▶ [The problem]: Repeat the entries below exactly. Drop the pictures.

▶ [Exercise data]:

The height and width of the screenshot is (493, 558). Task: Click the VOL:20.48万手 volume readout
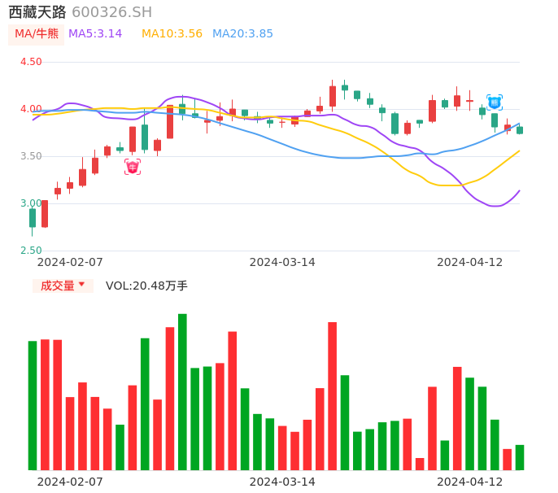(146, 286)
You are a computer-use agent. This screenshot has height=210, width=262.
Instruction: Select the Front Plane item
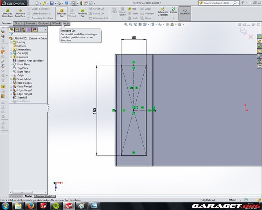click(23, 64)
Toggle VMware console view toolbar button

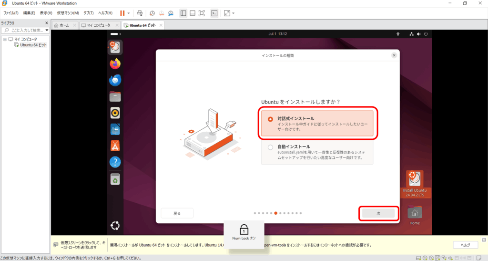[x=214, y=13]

▶ [Response to this exercise]:
The height and width of the screenshot is (493, 558). Task: Click the VOL:20.48万手 volume readout
(146, 286)
You are a computer-use agent. This screenshot has height=210, width=262.
Instruction: Select the Front Plane item
click(23, 64)
Toggle VMware console view toolbar button

[x=214, y=13]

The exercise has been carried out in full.